Department of Neurology, Xiangya Hospital, Central South University, Changsha, China.
National Clinical Research Center for Geriatric Disorders, Central South University, Changsha, China.
Alzheimers Res Ther. 2023 Feb 10;15(1):32. doi: 10.1186/s13195-023-01181-1.
Electroencephalogram (EEG) has emerged as a non-invasive tool to detect the aberrant neuronal activity related to different stages of Alzheimer's disease (AD). However, the effectiveness of EEG in the precise diagnosis and assessment of AD and its preclinical stage, amnestic mild cognitive impairment (MCI), has yet to be fully elucidated. In this study, we aimed to identify key EEG biomarkers that are effective in distinguishing patients at the early stage of AD and monitoring the progression of AD.
A total of 890 participants, including 189 patients with MCI, 330 patients with AD, 125 patients with other dementias (frontotemporal dementia, dementia with Lewy bodies, and vascular cognitive impairment), and 246 healthy controls (HC) were enrolled. Biomarkers were extracted from resting-state EEG recordings for a three-level classification of HC, MCI, and AD. The optimal EEG biomarkers were then identified based on the classification performance. Random forest regression was used to train a series of models by combining participants' EEG biomarkers, demographic information (i.e., sex, age), CSF biomarkers, and APOE phenotype for assessing the disease progression and individual's cognitive function.
The identified EEG biomarkers achieved over 70% accuracy in the three-level classification of HC, MCI, and AD. Among all six groups, the most prominent effects of AD-linked neurodegeneration on EEG metrics were localized at parieto-occipital regions. In the cross-validation predictive analyses, the optimal EEG features were more effective than the CSF + APOE biomarkers in predicting the age of onset and disease course, whereas the combination of EEG + CSF + APOE measures achieved the best performance for all targets of prediction.

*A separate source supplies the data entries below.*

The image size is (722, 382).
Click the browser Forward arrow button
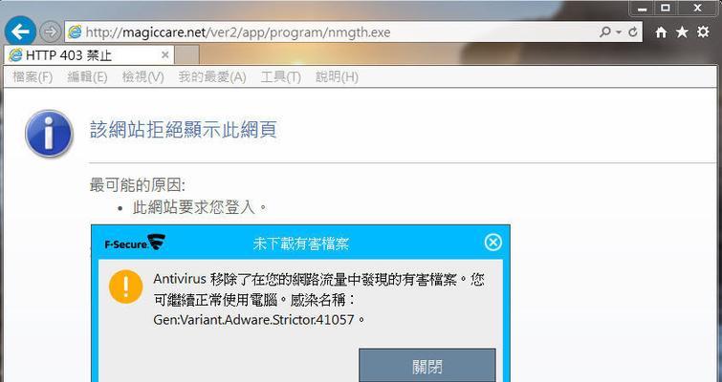tap(50, 32)
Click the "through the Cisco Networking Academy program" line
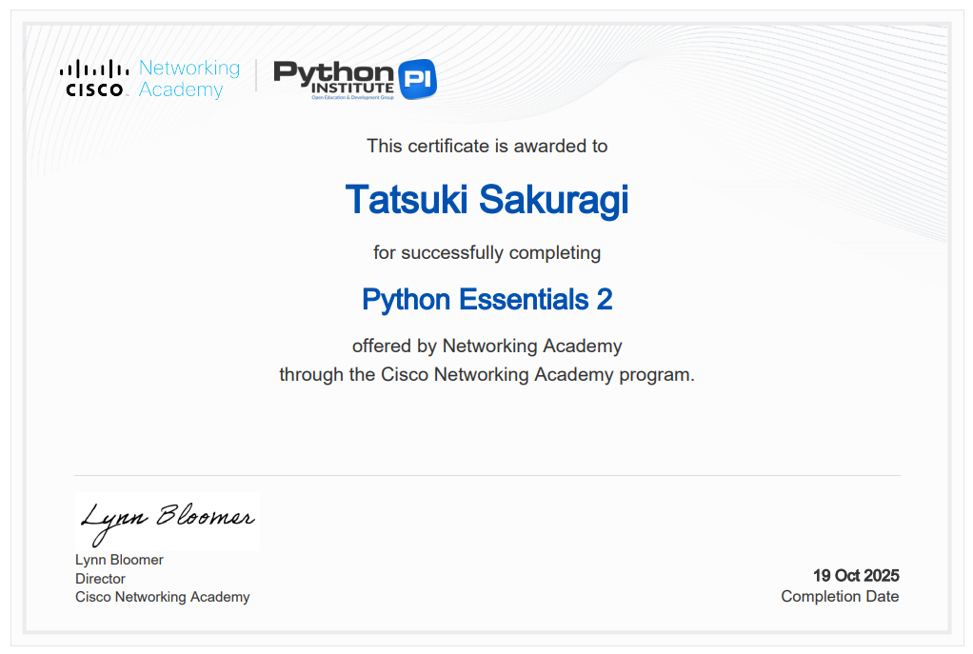Image resolution: width=973 pixels, height=654 pixels. (487, 374)
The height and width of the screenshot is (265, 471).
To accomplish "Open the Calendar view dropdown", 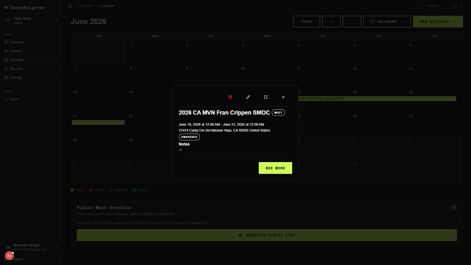I will [x=387, y=22].
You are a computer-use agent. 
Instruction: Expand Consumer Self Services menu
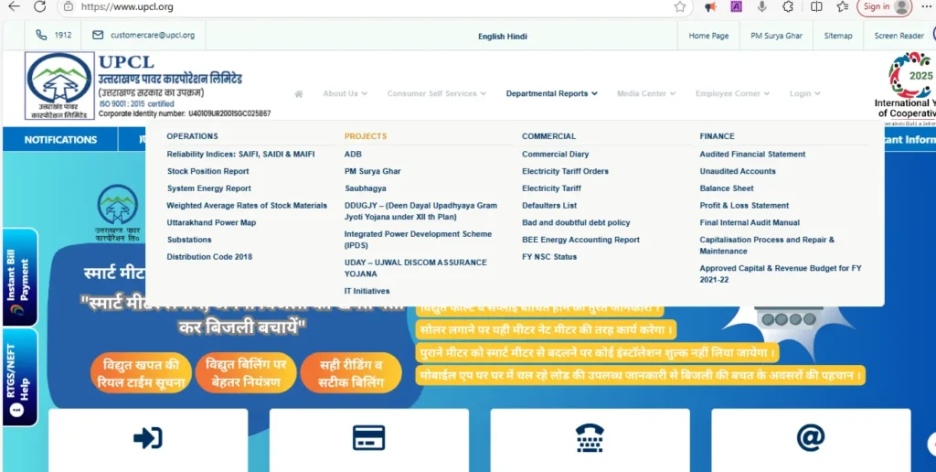click(437, 93)
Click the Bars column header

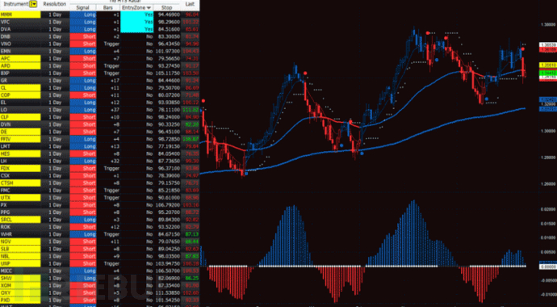108,7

Our study indicates that EEG can be used as a useful screening tool for the diagnosis and disease progression evaluation of MCI and AD.
脑电图(EEG)已成为一种非侵入性工具,可用于检测与阿尔茨海默病(AD)不同阶段相关的异常神经元活动。然而,EEG 在 AD 及其临床前阶段——遗忘型轻度认知障碍(MCI)的精确诊断和评估中的有效性尚未得到充分阐明。在这项研究中,我们旨在确定有效的 EEG 生物标志物,以区分 AD 早期患者并监测 AD 的进展。

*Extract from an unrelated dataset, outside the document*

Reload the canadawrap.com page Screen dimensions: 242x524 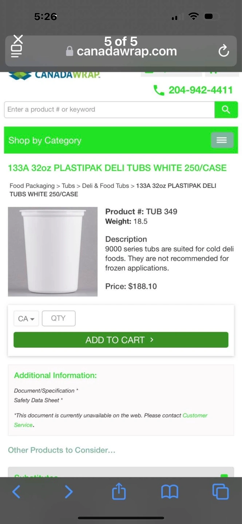223,51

共纳入 890 名参与者,包括 189 名 MCI 患者、330 名 AD 患者、125 名其他痴呆症(额颞叶痴呆、路易体痴呆和血管性认知障碍)患者和 246 名健康对照(HC)。从静息状态 EEG 记录中提取生物标志物,用于 HC、MCI 和 AD 的三级分类。然后根据分类性能确定最佳 EEG 生物标志物。随机森林回归用于通过结合参与者的 EEG 生物标志物、人口统计学信息(即性别、年龄)、CSF 生物标志物和 APOE 表型来训练一系列模型,以评估疾病进展和个体的认知功能。
所确定的 EEG 生物标志物在 HC、MCI 和 AD 的三级分类中达到了 70%以上的准确率。在所有六个组中,AD 相关神经退行性变对 EEG 指标的影响最明显的部位是顶枕叶区域。在交叉验证预测分析中,最佳 EEG 特征比 CSF+APOE 生物标志物更有效地预测发病年龄和疾病进程,而 EEG+CSF+APOE 测量的组合在所有预测目标中表现最佳。
我们的研究表明,EEG 可作为诊断 MCI 和 AD 以及评估疾病进展的有用筛查工具。